REQUIRED ACTION:
Report every line of the records below that contains the word "computer".

RECORDS TO USE:
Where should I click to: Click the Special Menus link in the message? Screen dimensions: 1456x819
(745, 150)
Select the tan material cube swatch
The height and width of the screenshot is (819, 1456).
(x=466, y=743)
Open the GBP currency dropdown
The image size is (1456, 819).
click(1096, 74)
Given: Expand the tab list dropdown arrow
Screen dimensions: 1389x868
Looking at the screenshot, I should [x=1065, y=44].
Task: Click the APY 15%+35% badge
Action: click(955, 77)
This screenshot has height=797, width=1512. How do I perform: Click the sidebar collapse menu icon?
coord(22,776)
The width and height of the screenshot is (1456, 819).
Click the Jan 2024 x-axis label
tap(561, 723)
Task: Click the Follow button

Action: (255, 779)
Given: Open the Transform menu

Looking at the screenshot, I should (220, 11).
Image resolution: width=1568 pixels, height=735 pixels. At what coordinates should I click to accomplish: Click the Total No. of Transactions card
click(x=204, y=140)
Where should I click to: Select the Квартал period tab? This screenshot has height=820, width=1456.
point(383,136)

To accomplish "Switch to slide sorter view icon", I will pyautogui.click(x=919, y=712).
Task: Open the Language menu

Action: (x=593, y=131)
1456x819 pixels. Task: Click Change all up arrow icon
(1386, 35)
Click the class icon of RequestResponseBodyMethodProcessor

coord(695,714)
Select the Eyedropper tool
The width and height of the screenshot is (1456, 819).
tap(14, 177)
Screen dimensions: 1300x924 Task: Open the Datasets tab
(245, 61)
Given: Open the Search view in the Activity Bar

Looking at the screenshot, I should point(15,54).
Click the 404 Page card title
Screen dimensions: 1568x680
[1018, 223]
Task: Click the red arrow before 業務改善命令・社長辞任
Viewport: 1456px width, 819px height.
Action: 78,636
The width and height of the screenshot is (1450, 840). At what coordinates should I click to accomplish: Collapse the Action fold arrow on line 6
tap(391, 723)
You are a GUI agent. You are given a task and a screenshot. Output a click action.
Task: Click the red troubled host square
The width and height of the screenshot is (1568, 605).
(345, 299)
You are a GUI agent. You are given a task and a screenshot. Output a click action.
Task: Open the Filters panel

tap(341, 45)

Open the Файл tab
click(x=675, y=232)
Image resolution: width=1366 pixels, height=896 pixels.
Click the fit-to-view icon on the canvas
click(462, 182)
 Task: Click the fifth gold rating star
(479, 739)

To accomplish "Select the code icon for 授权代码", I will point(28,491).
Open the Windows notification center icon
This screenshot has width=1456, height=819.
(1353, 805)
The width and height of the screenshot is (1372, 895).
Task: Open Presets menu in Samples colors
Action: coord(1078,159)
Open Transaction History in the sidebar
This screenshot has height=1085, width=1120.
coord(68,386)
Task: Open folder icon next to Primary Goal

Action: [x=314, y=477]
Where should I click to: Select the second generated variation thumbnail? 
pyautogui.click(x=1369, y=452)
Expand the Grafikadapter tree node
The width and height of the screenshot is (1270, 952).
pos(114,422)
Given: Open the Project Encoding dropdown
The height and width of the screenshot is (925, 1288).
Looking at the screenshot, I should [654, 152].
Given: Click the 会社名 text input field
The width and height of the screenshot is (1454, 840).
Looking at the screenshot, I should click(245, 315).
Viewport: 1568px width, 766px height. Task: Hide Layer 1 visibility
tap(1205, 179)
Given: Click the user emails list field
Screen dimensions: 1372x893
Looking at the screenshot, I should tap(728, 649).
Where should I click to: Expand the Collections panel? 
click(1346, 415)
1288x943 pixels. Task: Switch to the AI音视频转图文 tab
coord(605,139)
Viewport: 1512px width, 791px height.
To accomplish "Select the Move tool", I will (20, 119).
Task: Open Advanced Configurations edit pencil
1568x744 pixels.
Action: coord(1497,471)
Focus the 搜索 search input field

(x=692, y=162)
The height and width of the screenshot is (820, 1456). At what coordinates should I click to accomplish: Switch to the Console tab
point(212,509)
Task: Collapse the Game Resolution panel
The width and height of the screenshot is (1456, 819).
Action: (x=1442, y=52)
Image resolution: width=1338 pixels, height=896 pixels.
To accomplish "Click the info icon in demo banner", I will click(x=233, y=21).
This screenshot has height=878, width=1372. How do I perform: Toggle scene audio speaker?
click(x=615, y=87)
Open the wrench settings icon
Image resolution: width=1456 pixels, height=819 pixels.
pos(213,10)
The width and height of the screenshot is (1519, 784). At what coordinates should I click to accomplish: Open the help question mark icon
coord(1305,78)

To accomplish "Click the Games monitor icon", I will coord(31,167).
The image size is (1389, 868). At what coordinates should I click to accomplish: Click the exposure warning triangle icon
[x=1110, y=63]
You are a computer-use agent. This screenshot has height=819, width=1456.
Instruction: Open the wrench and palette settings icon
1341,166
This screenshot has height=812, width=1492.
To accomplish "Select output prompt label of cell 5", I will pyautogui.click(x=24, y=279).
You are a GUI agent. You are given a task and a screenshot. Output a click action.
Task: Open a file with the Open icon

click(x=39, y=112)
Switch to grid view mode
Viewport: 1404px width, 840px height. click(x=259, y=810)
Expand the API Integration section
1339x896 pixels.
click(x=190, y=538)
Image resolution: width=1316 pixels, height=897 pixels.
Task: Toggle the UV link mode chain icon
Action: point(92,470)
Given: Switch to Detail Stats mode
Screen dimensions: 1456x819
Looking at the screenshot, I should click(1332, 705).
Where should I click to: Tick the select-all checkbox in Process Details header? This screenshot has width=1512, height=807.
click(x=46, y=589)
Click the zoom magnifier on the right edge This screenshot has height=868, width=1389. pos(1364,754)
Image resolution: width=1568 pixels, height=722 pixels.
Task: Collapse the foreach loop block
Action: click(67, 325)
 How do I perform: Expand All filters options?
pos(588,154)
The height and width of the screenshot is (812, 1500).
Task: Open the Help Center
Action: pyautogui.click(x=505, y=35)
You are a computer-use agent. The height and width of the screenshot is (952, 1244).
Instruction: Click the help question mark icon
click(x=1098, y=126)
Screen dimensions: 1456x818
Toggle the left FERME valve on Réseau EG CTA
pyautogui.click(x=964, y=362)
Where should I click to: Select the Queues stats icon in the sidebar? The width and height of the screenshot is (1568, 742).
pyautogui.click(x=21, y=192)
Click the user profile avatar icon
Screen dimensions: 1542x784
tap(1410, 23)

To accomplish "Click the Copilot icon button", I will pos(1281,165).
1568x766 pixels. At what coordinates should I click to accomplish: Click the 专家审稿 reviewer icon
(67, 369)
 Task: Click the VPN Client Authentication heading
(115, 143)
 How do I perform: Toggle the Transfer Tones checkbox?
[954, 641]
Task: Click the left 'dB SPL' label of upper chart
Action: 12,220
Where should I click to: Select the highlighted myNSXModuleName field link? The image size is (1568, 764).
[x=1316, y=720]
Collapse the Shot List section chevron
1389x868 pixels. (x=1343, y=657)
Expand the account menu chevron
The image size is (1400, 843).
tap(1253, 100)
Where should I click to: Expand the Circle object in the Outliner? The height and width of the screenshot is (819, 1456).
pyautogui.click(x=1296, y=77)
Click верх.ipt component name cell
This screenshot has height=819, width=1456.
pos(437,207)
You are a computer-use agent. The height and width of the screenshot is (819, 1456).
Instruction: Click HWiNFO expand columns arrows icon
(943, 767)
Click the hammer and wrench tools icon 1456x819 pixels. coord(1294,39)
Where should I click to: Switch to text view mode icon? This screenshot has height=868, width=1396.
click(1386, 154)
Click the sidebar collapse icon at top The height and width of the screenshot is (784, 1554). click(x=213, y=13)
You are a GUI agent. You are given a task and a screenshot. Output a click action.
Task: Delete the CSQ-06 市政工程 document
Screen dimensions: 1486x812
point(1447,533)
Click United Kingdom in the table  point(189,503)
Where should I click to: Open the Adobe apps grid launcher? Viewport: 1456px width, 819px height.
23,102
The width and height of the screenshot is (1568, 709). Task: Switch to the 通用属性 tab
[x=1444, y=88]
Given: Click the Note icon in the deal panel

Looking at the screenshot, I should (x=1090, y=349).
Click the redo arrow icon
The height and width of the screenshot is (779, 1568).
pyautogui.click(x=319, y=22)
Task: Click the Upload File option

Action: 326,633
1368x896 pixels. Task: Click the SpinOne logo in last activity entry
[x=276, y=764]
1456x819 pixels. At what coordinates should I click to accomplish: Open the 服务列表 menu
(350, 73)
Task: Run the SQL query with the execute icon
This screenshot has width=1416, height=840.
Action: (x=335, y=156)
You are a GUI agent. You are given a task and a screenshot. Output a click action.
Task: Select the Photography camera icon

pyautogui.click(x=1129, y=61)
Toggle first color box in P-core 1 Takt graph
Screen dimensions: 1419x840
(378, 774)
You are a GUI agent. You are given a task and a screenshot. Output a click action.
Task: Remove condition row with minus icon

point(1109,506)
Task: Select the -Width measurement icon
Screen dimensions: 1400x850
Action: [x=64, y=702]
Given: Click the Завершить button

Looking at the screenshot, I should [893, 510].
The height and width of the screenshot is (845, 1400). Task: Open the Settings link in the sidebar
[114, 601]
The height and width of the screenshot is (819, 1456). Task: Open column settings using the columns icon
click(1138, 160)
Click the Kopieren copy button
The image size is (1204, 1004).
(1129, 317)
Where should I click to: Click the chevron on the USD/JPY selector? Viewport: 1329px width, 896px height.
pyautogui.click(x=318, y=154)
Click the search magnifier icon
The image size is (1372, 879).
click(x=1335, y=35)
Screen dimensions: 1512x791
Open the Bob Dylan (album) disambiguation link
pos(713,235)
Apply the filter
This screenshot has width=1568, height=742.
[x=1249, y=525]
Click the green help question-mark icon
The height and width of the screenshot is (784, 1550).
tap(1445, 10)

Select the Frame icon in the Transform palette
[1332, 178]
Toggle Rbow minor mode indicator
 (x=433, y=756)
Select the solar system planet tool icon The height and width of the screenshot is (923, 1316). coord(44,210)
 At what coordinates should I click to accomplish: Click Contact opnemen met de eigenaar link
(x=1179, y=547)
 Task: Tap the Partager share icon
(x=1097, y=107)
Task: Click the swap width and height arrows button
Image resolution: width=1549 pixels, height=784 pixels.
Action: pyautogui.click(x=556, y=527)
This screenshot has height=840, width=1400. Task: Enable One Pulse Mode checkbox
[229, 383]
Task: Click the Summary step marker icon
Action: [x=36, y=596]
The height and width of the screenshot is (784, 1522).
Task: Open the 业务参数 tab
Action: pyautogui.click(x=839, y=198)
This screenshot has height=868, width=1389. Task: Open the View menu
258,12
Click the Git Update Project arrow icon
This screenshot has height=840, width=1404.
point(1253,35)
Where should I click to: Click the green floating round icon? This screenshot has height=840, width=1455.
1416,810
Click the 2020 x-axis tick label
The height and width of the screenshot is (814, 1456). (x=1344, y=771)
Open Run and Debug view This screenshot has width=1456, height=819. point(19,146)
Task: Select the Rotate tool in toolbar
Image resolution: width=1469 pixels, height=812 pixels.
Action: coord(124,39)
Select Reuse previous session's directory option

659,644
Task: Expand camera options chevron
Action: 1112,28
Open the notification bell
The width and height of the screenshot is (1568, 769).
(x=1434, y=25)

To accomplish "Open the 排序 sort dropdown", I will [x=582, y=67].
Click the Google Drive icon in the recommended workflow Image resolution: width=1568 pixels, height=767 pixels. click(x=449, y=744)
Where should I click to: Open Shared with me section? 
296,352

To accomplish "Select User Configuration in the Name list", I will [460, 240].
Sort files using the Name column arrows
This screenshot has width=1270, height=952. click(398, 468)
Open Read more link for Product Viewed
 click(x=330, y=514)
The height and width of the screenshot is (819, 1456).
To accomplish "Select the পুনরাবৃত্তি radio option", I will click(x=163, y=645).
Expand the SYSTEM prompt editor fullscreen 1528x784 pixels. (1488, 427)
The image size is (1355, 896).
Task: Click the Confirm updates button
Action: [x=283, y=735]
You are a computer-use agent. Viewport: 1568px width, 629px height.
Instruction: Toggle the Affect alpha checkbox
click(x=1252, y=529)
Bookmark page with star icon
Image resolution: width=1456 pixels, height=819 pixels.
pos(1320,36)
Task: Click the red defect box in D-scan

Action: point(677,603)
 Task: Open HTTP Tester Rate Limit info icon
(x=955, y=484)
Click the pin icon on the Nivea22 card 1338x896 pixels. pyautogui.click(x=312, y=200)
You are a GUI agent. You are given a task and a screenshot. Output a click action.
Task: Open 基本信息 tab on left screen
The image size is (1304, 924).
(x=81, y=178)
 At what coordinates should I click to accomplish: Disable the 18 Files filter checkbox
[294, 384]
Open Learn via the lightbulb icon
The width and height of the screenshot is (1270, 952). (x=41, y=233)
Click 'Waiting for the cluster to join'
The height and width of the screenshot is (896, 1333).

WRITTEN ANSWER:
You are a computer-use agent. This screenshot has height=819, width=1456.
You are a computer-use agent. The height and width of the screenshot is (952, 1244).
You are a computer-use agent. The height and width of the screenshot is (819, 1456).
You are a computer-use agent. Viewport: 1568px width, 629px height.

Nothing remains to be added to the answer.